Give an exact reproduction of the lines from the one with "Given: Open the shopping basket icon" to the final line of the entries below, both ends included, and omit the pictures.

**** DATA TO EXAMINE ****

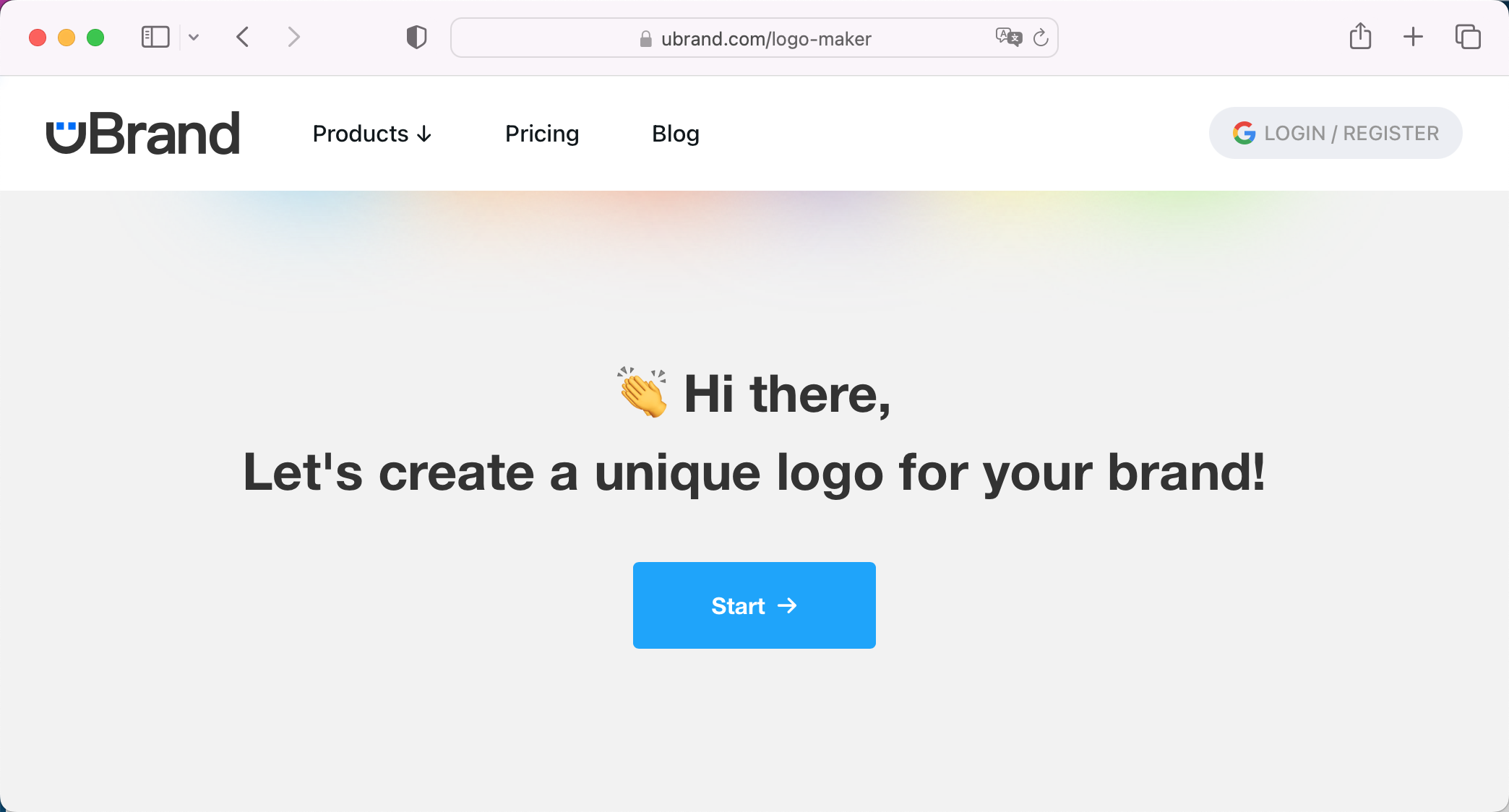Show the tab overview
This screenshot has height=812, width=1509.
[x=1468, y=37]
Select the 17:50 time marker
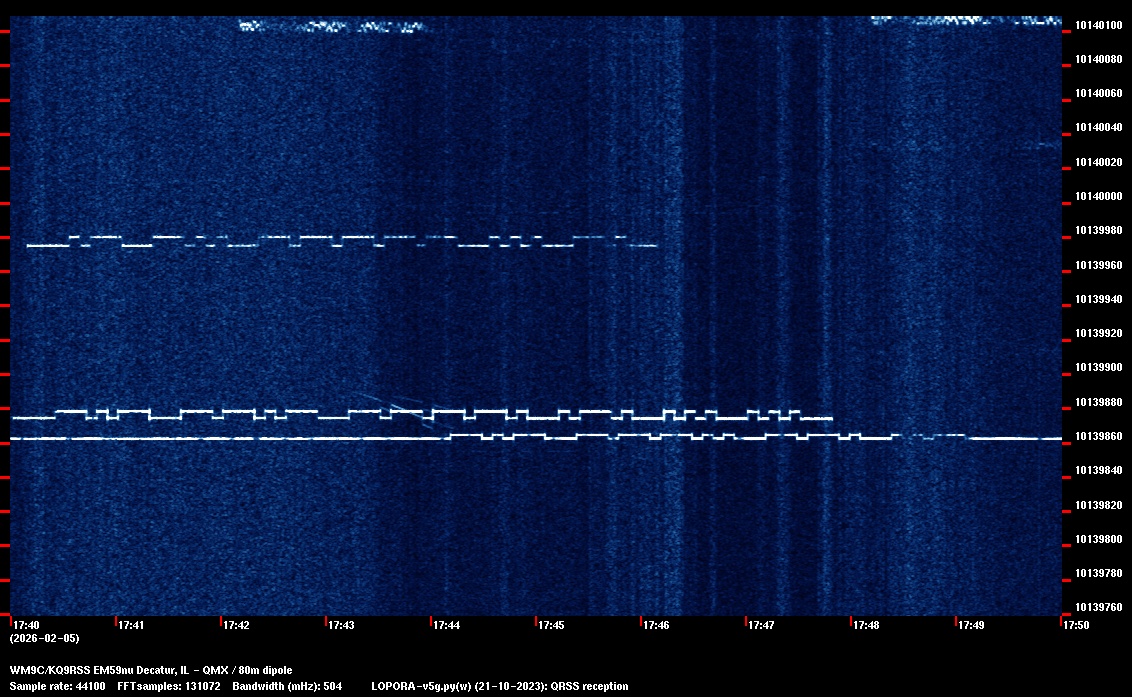Viewport: 1132px width, 697px height. [1076, 626]
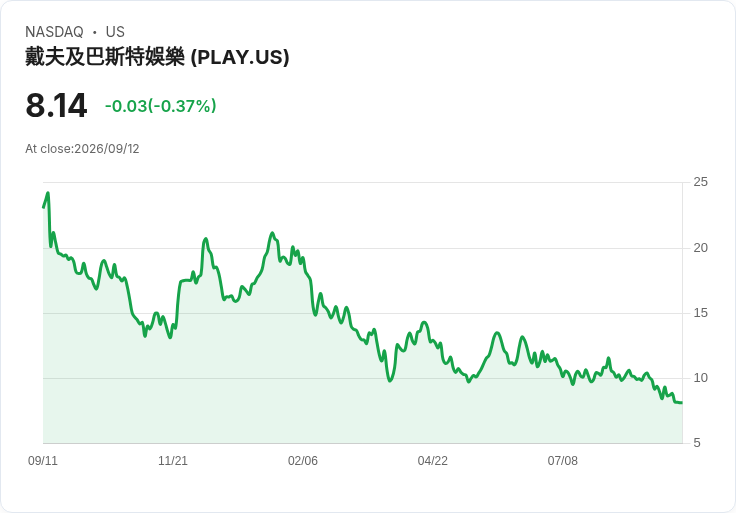
Task: Click the 07/08 x-axis date label
Action: click(x=562, y=461)
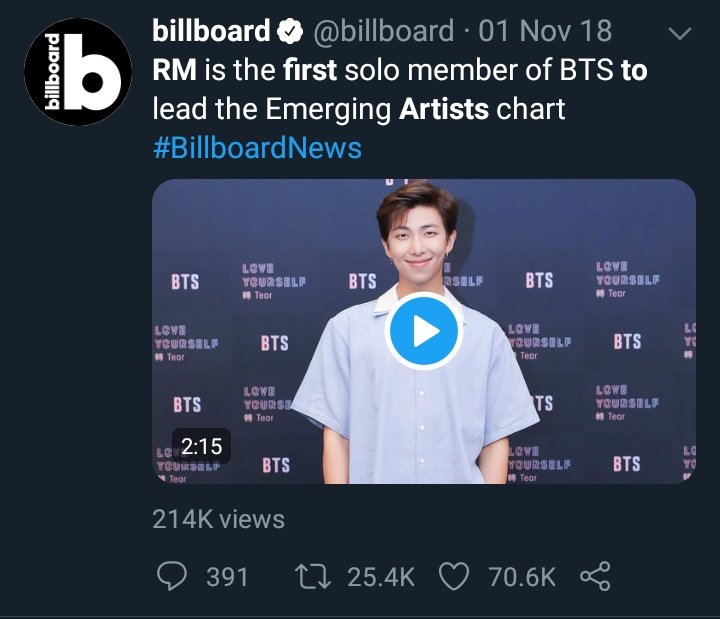
Task: Click the 2:15 video duration badge
Action: [x=201, y=444]

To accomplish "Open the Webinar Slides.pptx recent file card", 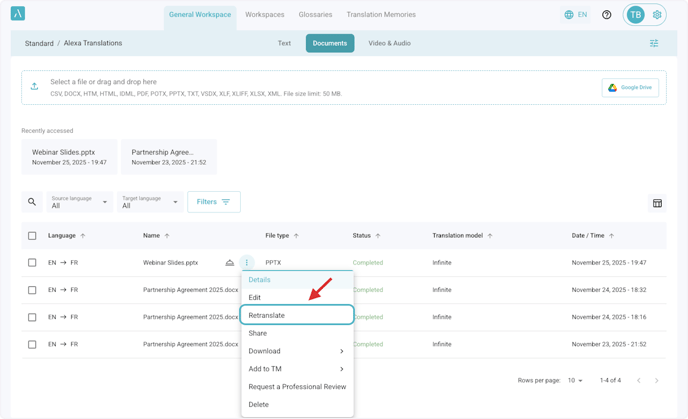I will (x=69, y=157).
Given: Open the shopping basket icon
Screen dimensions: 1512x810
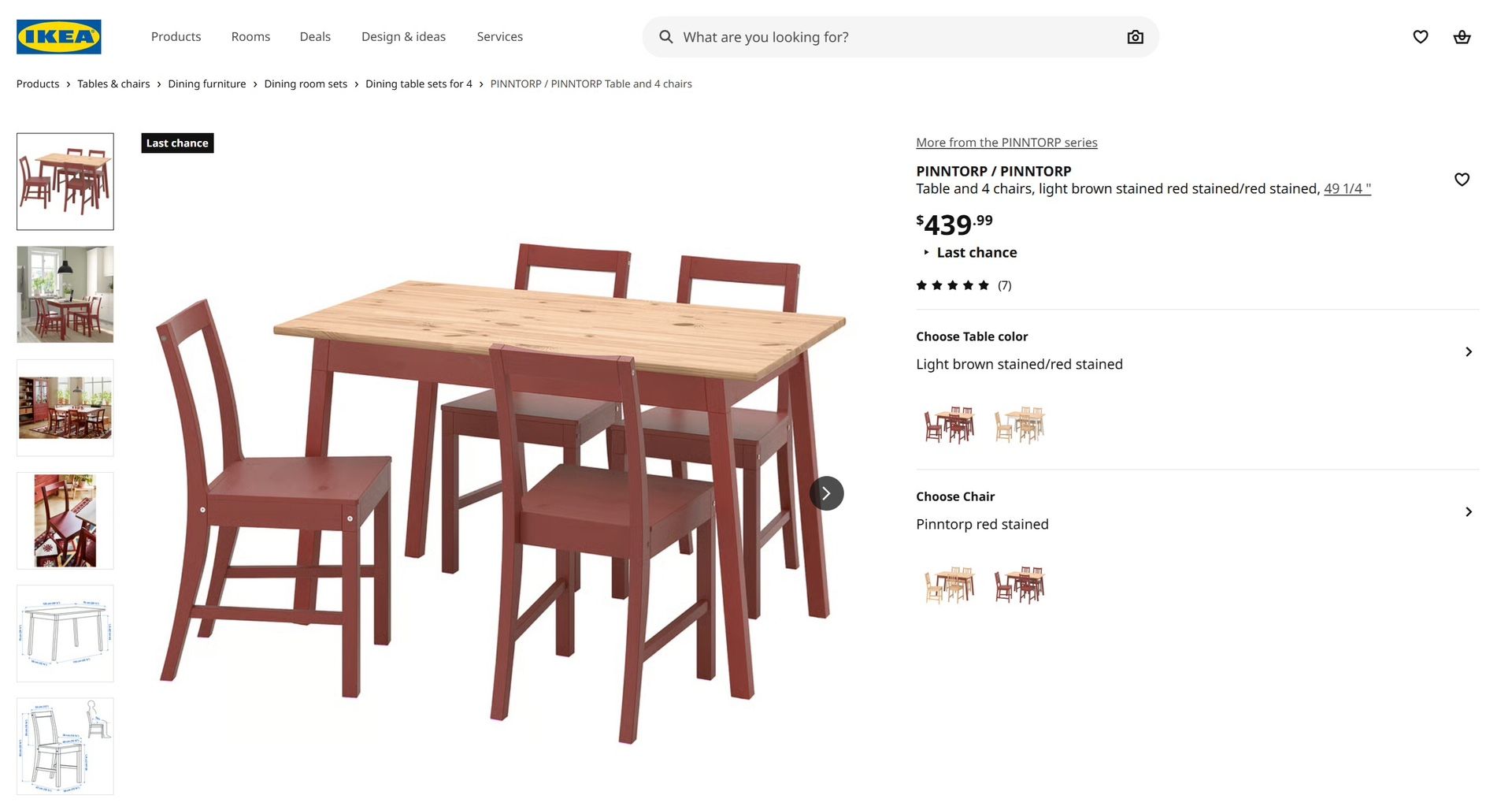Looking at the screenshot, I should 1462,37.
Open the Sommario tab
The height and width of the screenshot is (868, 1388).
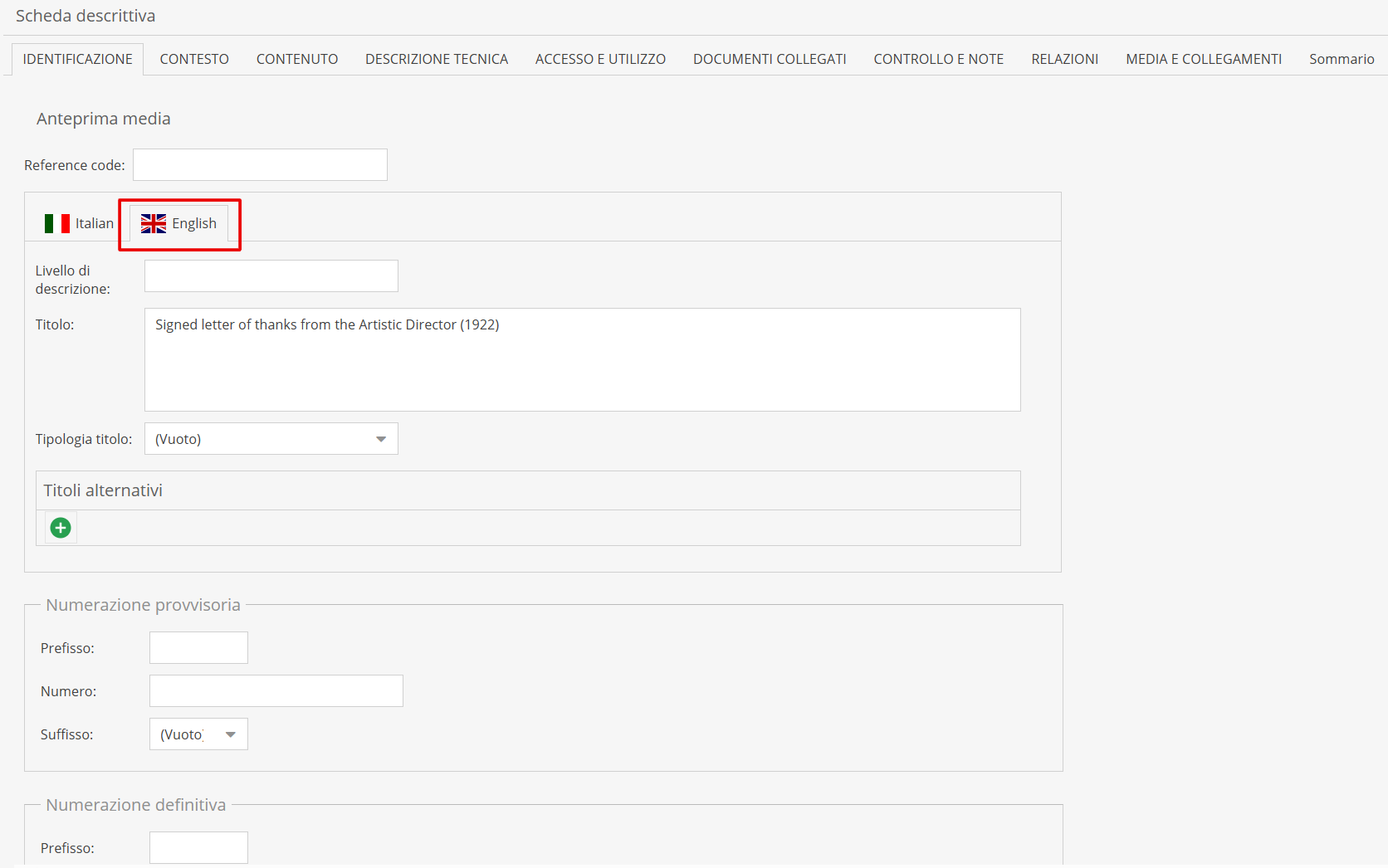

****

▶ **TASK RESULT**
Given: Open the shopping basket icon
Screen dimensions: 1512x810
Looking at the screenshot, I should 1462,37.
Open the Sommario tab
The height and width of the screenshot is (868, 1388).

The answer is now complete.